"The Juror" is one of the funniest comedies to hit theaters in some time, with a great many more laughs than, say, the lamentable "Black Sheep" (reviewed elsewhere in this section).

Sadly, however, "The Juror" doesn't mean to be a comedy. Yet, as the film progresses — if that's the word — the plotting and dialogue become so supremely ludicrous that laughing out loud is the only relief.

Let's face it, any jury duty tale that begins in a New York courtroom and ends in a Mayan temple in Guatamala is bound to have camp value.

The tampering-with-the-jury sub-genre of the traditional courtroom picture is a fairly frequent staple at movie houses these days, the most recent big-screen example being "Trial By Jury," with Joanne Whalley-Kilmer as a single mother forced by hit man William Hurt to vote "not guilty" for the mob boss on trial.

In "The Juror," Demi Moore is a single mother threatened by hit man Alec Baldwin. But casting an "innocent" vote for this mob boss (Tony Lo Bianco) on trial isn't enough. She must also convince the entire jury to free him, or else her son dies, her best friend dies — and maybe she dies.
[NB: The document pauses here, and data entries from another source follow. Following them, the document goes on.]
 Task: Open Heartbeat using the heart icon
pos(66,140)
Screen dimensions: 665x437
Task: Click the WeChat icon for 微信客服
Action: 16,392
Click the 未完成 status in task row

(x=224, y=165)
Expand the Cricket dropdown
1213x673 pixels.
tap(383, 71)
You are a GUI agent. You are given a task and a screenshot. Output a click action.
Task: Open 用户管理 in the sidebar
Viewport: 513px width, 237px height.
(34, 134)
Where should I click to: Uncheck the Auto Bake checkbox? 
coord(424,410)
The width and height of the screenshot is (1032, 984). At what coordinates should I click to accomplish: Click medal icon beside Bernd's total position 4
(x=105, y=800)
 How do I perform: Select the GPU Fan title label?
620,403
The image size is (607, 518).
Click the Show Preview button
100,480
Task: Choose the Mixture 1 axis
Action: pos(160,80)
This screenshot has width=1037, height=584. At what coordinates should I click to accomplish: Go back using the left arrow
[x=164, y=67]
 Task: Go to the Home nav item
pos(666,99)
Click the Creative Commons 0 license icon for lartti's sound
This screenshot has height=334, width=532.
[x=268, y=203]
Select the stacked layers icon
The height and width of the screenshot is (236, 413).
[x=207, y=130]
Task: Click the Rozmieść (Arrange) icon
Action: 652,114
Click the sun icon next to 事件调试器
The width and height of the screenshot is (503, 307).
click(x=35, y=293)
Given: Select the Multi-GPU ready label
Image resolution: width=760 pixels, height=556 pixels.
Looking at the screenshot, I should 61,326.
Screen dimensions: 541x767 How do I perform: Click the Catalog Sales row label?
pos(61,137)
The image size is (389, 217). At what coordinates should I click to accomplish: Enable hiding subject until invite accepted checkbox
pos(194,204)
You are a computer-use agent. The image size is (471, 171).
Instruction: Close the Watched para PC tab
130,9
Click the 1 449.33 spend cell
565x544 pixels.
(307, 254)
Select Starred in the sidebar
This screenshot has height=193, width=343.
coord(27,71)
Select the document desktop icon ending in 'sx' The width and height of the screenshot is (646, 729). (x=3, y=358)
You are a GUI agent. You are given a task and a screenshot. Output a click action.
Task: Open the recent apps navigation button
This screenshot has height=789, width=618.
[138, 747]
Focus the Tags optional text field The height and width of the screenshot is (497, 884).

Watching Moore, who supposedly never reads newspapers or keeps up with current events, manipulate the other jurors is just one of the film's laughable pleasures.

Meanwhile, Baldwin is such a deluded psycho that he becomes infatuated with Moore — and even thinks Moore is in love with him. He's not about to let her go when the trial is over. In fact, at one point he offers Moore some parenting advice: "I think you're being a little harsh with your child." And toward the end of the film, he explains to her that with all the threats, violence and general mayhem they've experienced together, "Everything we've been through is like a marriage."

Well, maybe a Hollywood marriage.

Moore is an artist, a self-described sculptor who makes what she calls "boxes," wooden crates with unseen material inside. Patrons reach under the box and "feel" the art. Right.

When he initially contrives to meet her, Baldwin pretends to be a high-rolling art dealer who wants to buy some of her work. That should have been her first tip that he's nuts.

That same night, on their first date, he reveals his truer motives, and later in the evening, we see him carving a marionette. Huh?

And just to add to his mysteriousness, we learn that Baldwin goes by the pseudonym "The Teacher," because, as a mobster explains in the witness box, "When you see him — school's out!"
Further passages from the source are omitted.